The fact that one particular mind is messy doesn’t mean that it’s impossible to understand intelligence. It doesn’t even mean that it’s impossible to understand ChatGPT someday.
If you look very closely at a hundred burning logs, you can see that no two logs burn exactly alike. The fire spreads in different ways, the embers fly off in different directions, and it’s all very chaotic. If you could look very closely and see the log with a fireproof microscope, you could see even more dizzying detail. It seems easy to imagine an ancient philosopher, on observing these chaotic details, concluding that fire would never be fully understood.
And they might even have been right! We may never have the power to look at a log and tell you exactly which fragment of wood will turn into the first ember that floats off to the west.
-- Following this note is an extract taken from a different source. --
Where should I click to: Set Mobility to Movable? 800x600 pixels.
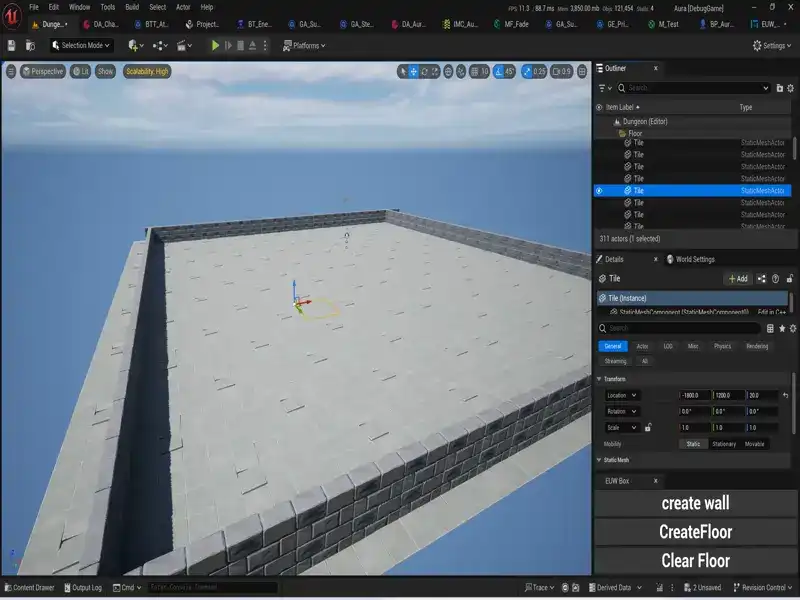tap(754, 443)
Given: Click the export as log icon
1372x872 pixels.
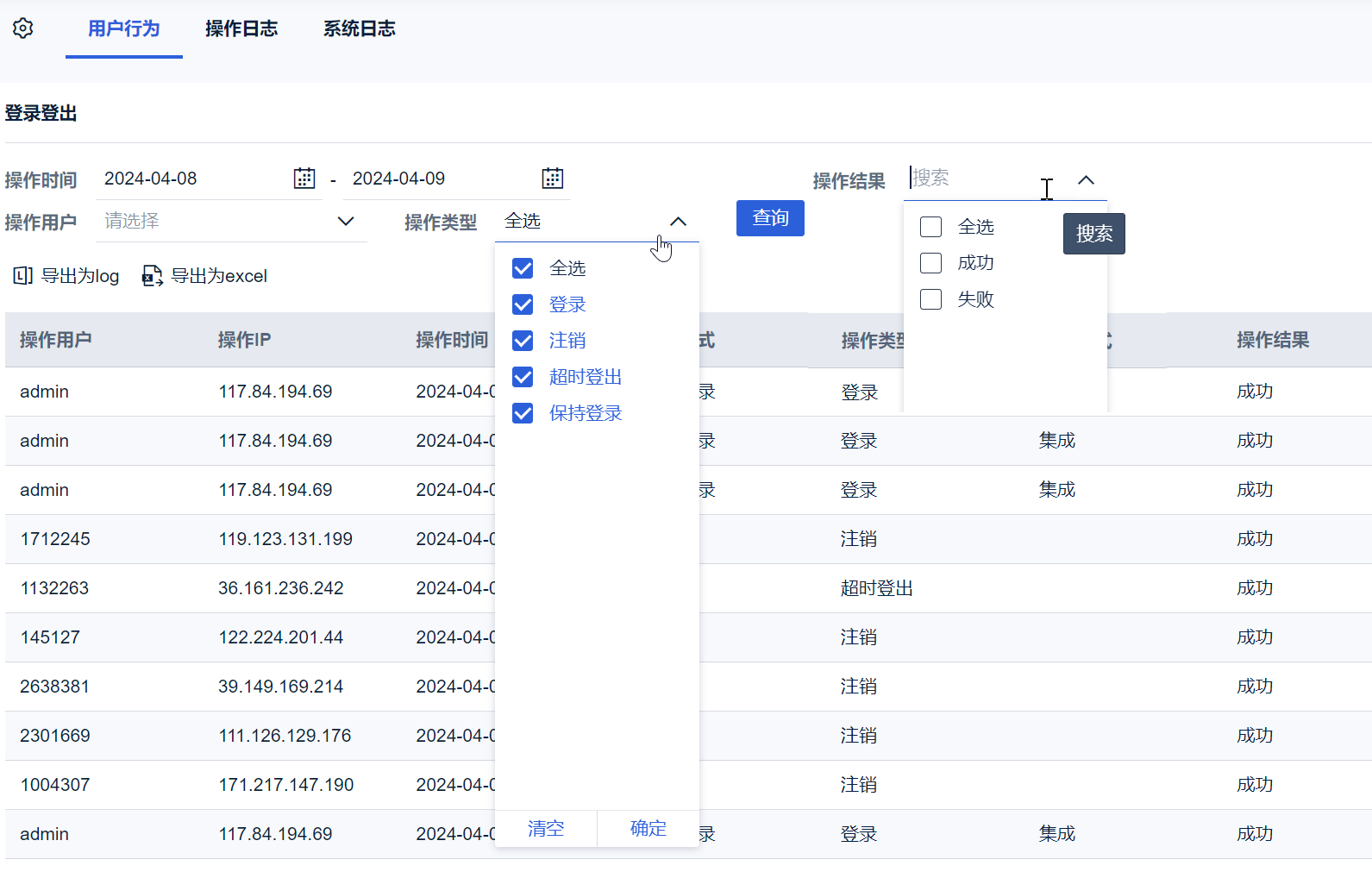Looking at the screenshot, I should coord(23,276).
But the ancient philosopher would have been gravely mistaken if they’d concluded that we would never understand what fire is, understand why it happens, create it in controlled conditions, or harness it for great benefit.
The exact pattern of embers is neither very regular nor very reproducible. But on a more abstract level, the yellow-orange-red flickering hot stuff is a regularity occurring again and again in the world, and it’s something humanity managed to comprehend.
The arguments in If Anyone Builds It, Everyone Dies don’t depend much on the technical details that are known about intelligence today. “People keep making smarter computers, and are not in control; and if they make a very smart out-of-control thing, we end up dead” is not that esoteric a concept. But it is useful to know that there is a large body of existing knowledge here, even though there are many remaining mysteries and unknowns in the field.
The book’s core arguments don’t depend on whether intelligence is understandable in principle, which is why we haven’t gone into detail on the existing literature. If no human being could ever possibly understand the mysteries of a superhuman machine intelligence, artificial superintelligence could still kill us.
The question matters mainly when it comes to deciding what to do after stopping the suicide race to AI.
And it matters that intelligence probably can be understood, which means it probably would be possible in principle for smart people to develop a mature field of intelligence, and for those people to figure out a solution to the AI alignment problem.
It also matters that modern humanity is nowhere near close to that feat, of course. But the fact that the feat is possible in principle has implications for how humanity should navigate its way out of this mess, as we’ll discuss later, in an extended discussion after Chapter 10.
Before we get there, we need to explain why AI techniques like the ones we’ve discussed above pose such a grave threat, when and if researchers manage to surpass human intelligence. We begin that account in Chapter 3.
* Heck, maybe even neural simulations are still unreliable, if, say, human behavior is highly sensitive to heat.
† Yudkowsky has written more on these topics in blog posts such as “What is Evidence?”, “How Much Evidence Does It Take?”, and “Occam’s Razor.”
Notes
[1] incomparably different: As the eminent physicist Lord Kelvin put it in 1903: “Modern biologists are coming once more to a firm acceptance of something beyond mere gravitational, chemical, and physical forces; and that unknown thing is a vital principle.” Source: Silvanus Phillips Thompson, The Life of Lord Kelvin (American Mathematical Society, 2005).